The new round of worry comes barely two weeks after the EU finally agreed to a backstop bailout mechanism for the debt-laden country, that would also involve the International Monetary Fund.
There are concerns that debt problems in Greece and other European nations could upend a global economic recovery and damage the euro.
The U.S. dollar rose against the euro and other major currencies, including the Canadian dollar.
The loonie was down 0.38 of a cent to 99.11 cents US.
The Toronto market will likely be hit with losses in the energy and mining sectors as commodity prices also backed off. The May crude contract on the New York Mercantile Exchange fell 85 cents to US$85.03 a barrel.
The June bullion contract on the Nymex declined $7.70 to US$1,145.30 an ounce while the May copper contract in New York was off five cents to US$3.54 a pound.
Earlier in Asia, Japan’s benchmark Nikkei 225 stock average fell 1.1% and Hong Kong’s index was little changed.
Sovereign debt worries pushed European bourses lower with London’s FTSE 100 index down 1.08%, Frankfurt’s DAX lost 1.07% and the Paris CAC 40 lost 1.6%.
Meanwhile, the European Central Bank has kept its benchmark interest rate at a record low of 1% for the 11th month running as the 16 nations that use the currency find recovery from recession fragile.
The Bank of England also announced it would keep interest rates at a record low of 0.5% for the 13th consecutive month in its last decision before a national election.
Both the Toronto and New York markets lost ground on Wednesday in the wake of disappointing data showing that consumer credit in the U.S. fell by US$11.5 billion in February.
Economists had expected borrowing to rise by US$500 million. Weakness in credit cards and auto loans gave investors pause about whether consumer spending will remain stagnant and slow a recovery.
Buyers were further discouraged by a suggestion from Thomas Hoenig, a rate-setter at the U.S. Federal Reserve, that borrowing costs should start rising soon.
The TSX lost 46 points while the Dow industrials shed 72 points.

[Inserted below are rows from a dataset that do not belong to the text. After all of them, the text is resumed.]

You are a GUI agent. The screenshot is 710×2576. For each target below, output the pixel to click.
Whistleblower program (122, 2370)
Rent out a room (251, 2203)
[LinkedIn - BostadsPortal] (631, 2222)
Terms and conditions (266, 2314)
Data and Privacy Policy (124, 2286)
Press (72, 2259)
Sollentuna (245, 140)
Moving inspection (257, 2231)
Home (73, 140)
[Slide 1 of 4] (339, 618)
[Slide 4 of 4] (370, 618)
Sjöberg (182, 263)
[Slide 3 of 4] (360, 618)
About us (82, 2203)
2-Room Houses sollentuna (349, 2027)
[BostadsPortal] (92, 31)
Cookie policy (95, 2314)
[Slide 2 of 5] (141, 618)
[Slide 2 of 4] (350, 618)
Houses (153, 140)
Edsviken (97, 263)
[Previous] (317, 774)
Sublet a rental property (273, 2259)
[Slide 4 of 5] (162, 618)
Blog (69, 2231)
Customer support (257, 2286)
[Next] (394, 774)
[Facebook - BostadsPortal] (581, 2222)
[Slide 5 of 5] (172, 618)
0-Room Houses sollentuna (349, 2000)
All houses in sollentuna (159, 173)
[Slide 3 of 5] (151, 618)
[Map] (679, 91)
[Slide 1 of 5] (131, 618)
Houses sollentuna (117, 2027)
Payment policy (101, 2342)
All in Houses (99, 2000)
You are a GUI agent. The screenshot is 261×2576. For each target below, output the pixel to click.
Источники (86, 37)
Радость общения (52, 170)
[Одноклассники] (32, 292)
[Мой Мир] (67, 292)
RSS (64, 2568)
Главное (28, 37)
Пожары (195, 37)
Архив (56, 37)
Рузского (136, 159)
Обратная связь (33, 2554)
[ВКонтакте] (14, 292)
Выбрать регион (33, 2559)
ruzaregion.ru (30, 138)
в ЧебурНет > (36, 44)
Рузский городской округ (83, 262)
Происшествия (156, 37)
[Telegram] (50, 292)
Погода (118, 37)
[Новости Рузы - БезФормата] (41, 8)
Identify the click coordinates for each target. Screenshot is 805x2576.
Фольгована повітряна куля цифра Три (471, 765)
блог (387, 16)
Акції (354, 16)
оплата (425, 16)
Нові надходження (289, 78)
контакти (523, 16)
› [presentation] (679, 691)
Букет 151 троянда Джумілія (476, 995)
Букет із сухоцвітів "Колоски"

Before the open on Thursday, investors will take in what is expected to be another positive report on the jobs market. Economists polled by Thomson Reuters predict new claims for unemployment benefits dropped by 4,000 to a seasonally adjusted 435,000 last week. It would be the fifth drop in the last six weeks.
In corporate news, the Cogeco Inc. (TSX:CGO) cable and media business reported a $10.5-million profit for its most recent quarter, rebounding from the $115.2-million loss from a year earlier. Cogeco’s revenue rose by 5.5% to $329.1 million in the three months ended Feb. 28, the second quarter of the Montreal-based company’s 2010 financial year. The profit amounted to 63 cents per share, compared with a loss of $6.88 per diluted share a year earlier.
Astral Media Inc. (TSX:ACM.A) said its second-quarter profit was $33.6 million, up 24% from $27.1 million a year earlier. The radio, specialty TV and billboard company said that revenues rose 4% overall to $218.3 million, led by a 23% surge in revenue from outdoor advertising. The net income amounted to 59 cents per share, up from 48 cents a share a year earlier.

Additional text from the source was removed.